The five package briefs

Each brief follows the same shape. A short rationale, the functions you must implement, the demonstration dataset, and notes on difficulty.

`pedestrian-exposure`

Answer this question for a walker in Auckland: which route is healthier, and why?

Pedestrians do not experience the same conditions along every part of a journey. A route along a busy arterial accumulates more traffic noise and roadside air pollution than one through a park, even if the total distance is the same. This package turns those qualitative differences into quantitative scores by joining three environmental layers to each edge of a walking route.

What we expect to see: a CBD walking route scored on three environmental factors (noise, air pollution, green space), mapped together so the trade-offs are obvious.
The deliverable: a map of the route with each edge coloured by total exposure, a small bar chart breaking out the three components, and a one-line summary score.
The insight: which streets are quietest? Which are the most polluted? Where does greenery actually offset the others?
Key functions: add_exposure(route_gdf, layer, kind) and summarise_exposure(route_gdf).
Demo dataset: a CBD walking route via OSMnx, an OSM-based noise proxy, LAWA air quality, and Sentinel-2 NDVI sampled along each edge.
Difficulty: intermediate to ambitious (three small pipelines, kept consistent).

Functions in brief.

load_route(origin, destination, place) returns a GeoDataFrame of edges in EPSG:2193 (NZTM) from OSMnx.

add_exposure(route_gdf, layer, kind) joins one named exposure layer onto each edge. kind is one of "noise", "air_quality", or "green", and the function adds a noise_exposure, air_exposure, or green_exposure column accordingly. Polygon layers are spatially joined and raster layers are sampled.

summarise_exposure(route_gdf, weights=None) returns a tidy DataFrame plus a route-level weighted summary. Weights default to edge length.

Tip

Build incrementally. Get load_route() and one of the three add_exposure() calls working end to end first. The remaining two follow the same pattern. Leave the weighted summary until all three layers attach correctly.

Tip

Coordinate reference systems are the most common source of bugs here. Reproject everything to EPSG:2193 (NZTM) before any spatial join. Write a tiny pytest that asserts the output CRS.

`equitransport`

Answer this question: does Auckland’s public transport access reach the most deprived neighbourhoods?

Transport planning that looks only at average accessibility can obscure deep inequalities. A city might have good average PT coverage while the most deprived neighbourhoods remain poorly served. This package connects an accessibility metric to the New Zealand Index of Deprivation (NZDep2018) at SA2 level, then computes how that access is distributed across the population.

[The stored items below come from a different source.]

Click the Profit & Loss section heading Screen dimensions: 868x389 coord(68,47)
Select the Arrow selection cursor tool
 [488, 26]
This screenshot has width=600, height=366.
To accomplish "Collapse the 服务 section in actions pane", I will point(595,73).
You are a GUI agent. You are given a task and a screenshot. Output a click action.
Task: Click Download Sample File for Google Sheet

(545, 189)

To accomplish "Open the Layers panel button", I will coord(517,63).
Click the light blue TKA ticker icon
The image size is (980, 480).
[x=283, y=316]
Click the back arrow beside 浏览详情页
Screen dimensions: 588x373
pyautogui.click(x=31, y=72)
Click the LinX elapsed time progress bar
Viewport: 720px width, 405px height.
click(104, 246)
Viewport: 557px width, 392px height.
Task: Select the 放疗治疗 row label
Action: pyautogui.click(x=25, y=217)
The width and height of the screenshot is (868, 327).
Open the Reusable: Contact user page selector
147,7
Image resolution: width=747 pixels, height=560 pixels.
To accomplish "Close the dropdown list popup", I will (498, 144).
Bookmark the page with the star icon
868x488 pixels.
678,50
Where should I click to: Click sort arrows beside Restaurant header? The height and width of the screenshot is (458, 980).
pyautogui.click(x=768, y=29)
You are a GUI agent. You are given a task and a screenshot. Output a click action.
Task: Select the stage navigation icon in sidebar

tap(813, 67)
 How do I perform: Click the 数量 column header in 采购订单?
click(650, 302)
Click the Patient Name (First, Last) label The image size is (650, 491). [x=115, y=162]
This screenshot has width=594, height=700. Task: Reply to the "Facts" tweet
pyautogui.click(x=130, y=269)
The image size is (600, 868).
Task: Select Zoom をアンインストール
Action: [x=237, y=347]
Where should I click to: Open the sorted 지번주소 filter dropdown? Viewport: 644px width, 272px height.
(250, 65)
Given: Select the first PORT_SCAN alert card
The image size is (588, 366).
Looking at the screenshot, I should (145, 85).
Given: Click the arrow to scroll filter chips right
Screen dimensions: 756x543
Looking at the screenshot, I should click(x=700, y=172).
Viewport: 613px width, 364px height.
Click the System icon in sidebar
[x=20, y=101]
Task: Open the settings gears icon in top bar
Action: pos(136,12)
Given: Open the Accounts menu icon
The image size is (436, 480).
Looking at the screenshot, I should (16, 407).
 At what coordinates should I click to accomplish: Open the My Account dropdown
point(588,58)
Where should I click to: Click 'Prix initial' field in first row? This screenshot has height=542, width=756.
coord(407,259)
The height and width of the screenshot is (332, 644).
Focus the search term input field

What we expect to see: a single number (Gini coefficient) plus a five-row quintile table that turns an equity argument into evidence.
The deliverable: a choropleth of Auckland SA2s coloured by NZDep quintile and a parallel map of PT access (stops within 400 m walk).
The insight: do the most deprived quintiles get fewer stops per capita? By how much? Where are the worst gaps?
Key functions: load_nzdep(sa2_gdf) and equity_summary(gdf).
Demo dataset: Stats NZ SA2 boundaries + Auckland Transport GTFS PT-stop counts + NZDep2018 scores from the University of Otago.
Difficulty: intermediate (meshblock-to-SA2 aggregation is the tricky bit).

Functions in brief.

load_nzdep(sa2_gdf) joins NZDep2018 deprivation scores to an SA2-level GeoDataFrame by meshblock or SA2 code.

compute_access(gdf, metric_col) calculates the chosen accessibility metric per SA2 polygon (for example, PT stops within 400 m walk).

equity_summary(gdf) returns a quintile breakdown table and a Gini coefficient, along with a choropleth-ready GeoDataFrame for mapping.

Tip

The NZDep2018 data is published by the University of Otago and is freely downloadable as a CSV. Ship it as a small bundled data file inside your package rather than fetching it at runtime.

`treecrown-nz`

Answer this question: which Auckland neighbourhoods are tree-rich, and how shaded is a typical walk?

Urban tree canopy is increasingly recognised as critical infrastructure. It reduces heat stress, improves air quality, and makes walking more comfortable. Auckland Council has invested in LiDAR-derived canopy mapping, but using that data programmatically requires navigating the LINZ Data Service API, clipping geometries, and computing coverage statistics. This package automates that workflow.

What we expect to see: a coverage number (% canopy) for each of three Auckland suburbs, and a route map coloured by overhead canopy fraction.
The deliverable: a side-by-side comparison plot for the three suburbs plus a “shaded walk” map for one chosen route.
The insight: which suburbs have invested in canopy? Which routes stay shaded on a summer afternoon? Where is the canopy gap worst?
Key functions: canopy_coverage(area_gdf) and route_shade(route_gdf, buffer_m).
Demo dataset: the Auckland Council LiDAR-derived canopy layer available via the LINZ Data Service, compared across three Auckland suburbs of your choice.
Difficulty: intermediate to ambitious (the LINZ API has a learning curve).

Functions in brief.

load_canopy(bbox) fetches the Auckland Council canopy layer from LINZ for a given bounding box and returns a GeoDataFrame of canopy polygons.

canopy_coverage(area_gdf) computes the percentage of each input polygon covered by canopy.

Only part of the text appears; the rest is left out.